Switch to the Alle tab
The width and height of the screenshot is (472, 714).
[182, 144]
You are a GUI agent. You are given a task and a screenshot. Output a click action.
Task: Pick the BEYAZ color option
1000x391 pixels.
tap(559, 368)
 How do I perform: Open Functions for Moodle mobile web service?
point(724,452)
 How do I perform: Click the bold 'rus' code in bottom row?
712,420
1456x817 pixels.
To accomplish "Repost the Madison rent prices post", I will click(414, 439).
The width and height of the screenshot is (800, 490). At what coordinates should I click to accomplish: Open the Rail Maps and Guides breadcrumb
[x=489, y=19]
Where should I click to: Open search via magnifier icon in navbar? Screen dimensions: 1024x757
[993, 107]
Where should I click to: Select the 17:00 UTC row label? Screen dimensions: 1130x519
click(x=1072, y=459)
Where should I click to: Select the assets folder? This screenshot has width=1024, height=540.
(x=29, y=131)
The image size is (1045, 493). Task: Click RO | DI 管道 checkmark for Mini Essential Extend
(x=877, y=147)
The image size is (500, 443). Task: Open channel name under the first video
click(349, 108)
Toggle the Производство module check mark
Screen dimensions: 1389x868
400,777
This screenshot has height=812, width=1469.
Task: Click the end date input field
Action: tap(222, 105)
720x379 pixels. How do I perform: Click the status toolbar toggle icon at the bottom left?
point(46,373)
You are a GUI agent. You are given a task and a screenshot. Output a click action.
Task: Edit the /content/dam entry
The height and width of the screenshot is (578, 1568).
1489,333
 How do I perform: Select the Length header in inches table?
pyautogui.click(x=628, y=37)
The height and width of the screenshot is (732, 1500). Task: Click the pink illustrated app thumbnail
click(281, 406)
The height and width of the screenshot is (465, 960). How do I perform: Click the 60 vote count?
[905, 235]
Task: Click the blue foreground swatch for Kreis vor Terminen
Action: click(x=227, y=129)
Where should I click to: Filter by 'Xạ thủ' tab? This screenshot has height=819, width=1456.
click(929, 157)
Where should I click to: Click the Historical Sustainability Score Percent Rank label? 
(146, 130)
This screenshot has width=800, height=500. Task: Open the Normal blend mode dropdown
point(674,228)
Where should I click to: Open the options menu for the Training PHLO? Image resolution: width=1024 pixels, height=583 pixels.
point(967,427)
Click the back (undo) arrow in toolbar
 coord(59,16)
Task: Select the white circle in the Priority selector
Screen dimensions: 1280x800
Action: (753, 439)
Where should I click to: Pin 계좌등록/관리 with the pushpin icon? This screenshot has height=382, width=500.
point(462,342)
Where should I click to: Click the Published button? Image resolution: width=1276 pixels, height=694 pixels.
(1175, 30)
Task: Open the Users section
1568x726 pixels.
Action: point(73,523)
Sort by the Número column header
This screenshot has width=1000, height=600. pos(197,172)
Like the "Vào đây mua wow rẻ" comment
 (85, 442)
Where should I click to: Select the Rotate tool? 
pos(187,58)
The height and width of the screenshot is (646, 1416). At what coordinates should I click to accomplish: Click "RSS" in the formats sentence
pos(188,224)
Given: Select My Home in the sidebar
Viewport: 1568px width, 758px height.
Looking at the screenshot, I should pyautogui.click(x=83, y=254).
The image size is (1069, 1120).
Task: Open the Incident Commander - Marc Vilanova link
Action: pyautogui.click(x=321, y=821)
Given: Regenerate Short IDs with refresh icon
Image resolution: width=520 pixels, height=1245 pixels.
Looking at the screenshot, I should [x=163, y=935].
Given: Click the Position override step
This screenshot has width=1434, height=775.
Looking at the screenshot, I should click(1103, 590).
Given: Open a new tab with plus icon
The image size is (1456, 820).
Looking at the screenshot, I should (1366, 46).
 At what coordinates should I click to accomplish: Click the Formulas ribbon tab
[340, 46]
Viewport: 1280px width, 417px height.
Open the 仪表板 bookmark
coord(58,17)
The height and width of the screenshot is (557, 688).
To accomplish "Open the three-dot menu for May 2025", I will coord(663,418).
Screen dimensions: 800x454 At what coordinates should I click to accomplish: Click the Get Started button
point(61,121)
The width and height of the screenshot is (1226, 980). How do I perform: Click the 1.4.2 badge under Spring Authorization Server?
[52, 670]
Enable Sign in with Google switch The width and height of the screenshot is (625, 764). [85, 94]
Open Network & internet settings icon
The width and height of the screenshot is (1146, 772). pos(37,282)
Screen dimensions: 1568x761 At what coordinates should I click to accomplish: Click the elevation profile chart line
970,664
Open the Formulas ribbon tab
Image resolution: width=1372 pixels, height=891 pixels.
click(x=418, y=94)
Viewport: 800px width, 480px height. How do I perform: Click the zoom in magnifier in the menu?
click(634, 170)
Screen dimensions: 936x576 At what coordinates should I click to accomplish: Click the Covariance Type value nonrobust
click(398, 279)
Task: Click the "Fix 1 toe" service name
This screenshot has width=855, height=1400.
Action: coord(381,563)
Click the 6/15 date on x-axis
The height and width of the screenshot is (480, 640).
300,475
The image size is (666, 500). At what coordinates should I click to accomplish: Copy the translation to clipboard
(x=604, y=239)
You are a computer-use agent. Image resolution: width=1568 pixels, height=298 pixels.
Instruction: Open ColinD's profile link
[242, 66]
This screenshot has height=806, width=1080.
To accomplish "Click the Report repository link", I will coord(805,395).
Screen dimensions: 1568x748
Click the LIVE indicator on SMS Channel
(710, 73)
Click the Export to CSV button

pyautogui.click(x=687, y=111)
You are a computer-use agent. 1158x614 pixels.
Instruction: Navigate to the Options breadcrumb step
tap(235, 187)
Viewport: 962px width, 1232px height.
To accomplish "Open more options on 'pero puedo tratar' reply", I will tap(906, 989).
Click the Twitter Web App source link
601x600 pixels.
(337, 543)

• Directions
Please quote the records above exactly, without skipping a line.

• Response to this exercise
Switch to the Alle tab
The width and height of the screenshot is (472, 714).
[182, 144]
You are a GUI agent. You are given a task and a screenshot. Output a click action.
Task: Pick the BEYAZ color option
1000x391 pixels.
tap(559, 368)
 How do I perform: Open Functions for Moodle mobile web service?
point(724,452)
 How do I perform: Click the bold 'rus' code in bottom row?
712,420
1456x817 pixels.
To accomplish "Repost the Madison rent prices post", I will click(414, 439).
The width and height of the screenshot is (800, 490). At what coordinates should I click to accomplish: Open the Rail Maps and Guides breadcrumb
[x=489, y=19]
Where should I click to: Open search via magnifier icon in navbar? Screen dimensions: 1024x757
[993, 107]
Where should I click to: Select the 17:00 UTC row label? Screen dimensions: 1130x519
click(x=1072, y=459)
Where should I click to: Select the assets folder? This screenshot has width=1024, height=540.
(x=29, y=131)
The image size is (1045, 493). Task: Click RO | DI 管道 checkmark for Mini Essential Extend
(x=877, y=147)
The image size is (500, 443). Task: Open channel name under the first video
click(349, 108)
Toggle the Производство module check mark
Screen dimensions: 1389x868
400,777
This screenshot has height=812, width=1469.
Task: Click the end date input field
Action: tap(222, 105)
720x379 pixels. How do I perform: Click the status toolbar toggle icon at the bottom left?
point(46,373)
You are a GUI agent. You are given a task and a screenshot. Output a click action.
Task: Edit the /content/dam entry
The height and width of the screenshot is (578, 1568).
1489,333
 How do I perform: Select the Length header in inches table?
pyautogui.click(x=628, y=37)
The height and width of the screenshot is (732, 1500). Task: Click the pink illustrated app thumbnail
click(281, 406)
The height and width of the screenshot is (465, 960). How do I perform: Click the 60 vote count?
[905, 235]
Task: Click the blue foreground swatch for Kreis vor Terminen
Action: click(x=227, y=129)
Where should I click to: Filter by 'Xạ thủ' tab? This screenshot has height=819, width=1456.
click(929, 157)
Where should I click to: Click the Historical Sustainability Score Percent Rank label? 
(146, 130)
This screenshot has width=800, height=500. Task: Open the Normal blend mode dropdown
point(674,228)
Where should I click to: Open the options menu for the Training PHLO? Image resolution: width=1024 pixels, height=583 pixels.
point(967,427)
Click the back (undo) arrow in toolbar
 coord(59,16)
Task: Select the white circle in the Priority selector
Screen dimensions: 1280x800
Action: (753, 439)
Where should I click to: Pin 계좌등록/관리 with the pushpin icon? This screenshot has height=382, width=500.
point(462,342)
Where should I click to: Click the Published button? Image resolution: width=1276 pixels, height=694 pixels.
(1175, 30)
Task: Open the Users section
1568x726 pixels.
Action: point(73,523)
Sort by the Número column header
This screenshot has width=1000, height=600. pos(197,172)
Like the "Vào đây mua wow rẻ" comment
 (85, 442)
Where should I click to: Select the Rotate tool? 
pos(187,58)
The height and width of the screenshot is (646, 1416). At what coordinates should I click to accomplish: Click "RSS" in the formats sentence
pos(188,224)
Given: Select My Home in the sidebar
Viewport: 1568px width, 758px height.
Looking at the screenshot, I should pyautogui.click(x=83, y=254).
The image size is (1069, 1120).
Task: Open the Incident Commander - Marc Vilanova link
Action: pyautogui.click(x=321, y=821)
Given: Regenerate Short IDs with refresh icon
Image resolution: width=520 pixels, height=1245 pixels.
Looking at the screenshot, I should [x=163, y=935].
Given: Click the Position override step
This screenshot has width=1434, height=775.
Looking at the screenshot, I should click(1103, 590).
Given: Open a new tab with plus icon
The image size is (1456, 820).
Looking at the screenshot, I should (1366, 46).
 At what coordinates should I click to accomplish: Click the Formulas ribbon tab
[340, 46]
Viewport: 1280px width, 417px height.
Open the 仪表板 bookmark
coord(58,17)
The height and width of the screenshot is (557, 688).
To accomplish "Open the three-dot menu for May 2025", I will coord(663,418).
Screen dimensions: 800x454 At what coordinates should I click to accomplish: Click the Get Started button
point(61,121)
The width and height of the screenshot is (1226, 980). How do I perform: Click the 1.4.2 badge under Spring Authorization Server?
[52, 670]
Enable Sign in with Google switch The width and height of the screenshot is (625, 764). [85, 94]
Open Network & internet settings icon
The width and height of the screenshot is (1146, 772). pos(37,282)
Screen dimensions: 1568x761 At what coordinates should I click to accomplish: Click the elevation profile chart line
970,664
Open the Formulas ribbon tab
Image resolution: width=1372 pixels, height=891 pixels.
click(x=418, y=94)
Viewport: 800px width, 480px height. How do I perform: Click the zoom in magnifier in the menu?
click(634, 170)
Screen dimensions: 936x576 At what coordinates should I click to accomplish: Click the Covariance Type value nonrobust
click(398, 279)
Task: Click the "Fix 1 toe" service name
This screenshot has width=855, height=1400.
Action: coord(381,563)
Click the 6/15 date on x-axis
The height and width of the screenshot is (480, 640).
300,475
The image size is (666, 500). At what coordinates should I click to accomplish: Copy the translation to clipboard
(x=604, y=239)
You are a computer-use agent. Image resolution: width=1568 pixels, height=298 pixels.
Instruction: Open ColinD's profile link
[242, 66]
This screenshot has height=806, width=1080.
To accomplish "Click the Report repository link", I will coord(805,395).
Screen dimensions: 1568x748
Click the LIVE indicator on SMS Channel
(710, 73)
Click the Export to CSV button

pyautogui.click(x=687, y=111)
You are a computer-use agent. 1158x614 pixels.
Instruction: Navigate to the Options breadcrumb step
tap(235, 187)
Viewport: 962px width, 1232px height.
To accomplish "Open more options on 'pero puedo tratar' reply", I will tap(906, 989).
Click the Twitter Web App source link
601x600 pixels.
(337, 543)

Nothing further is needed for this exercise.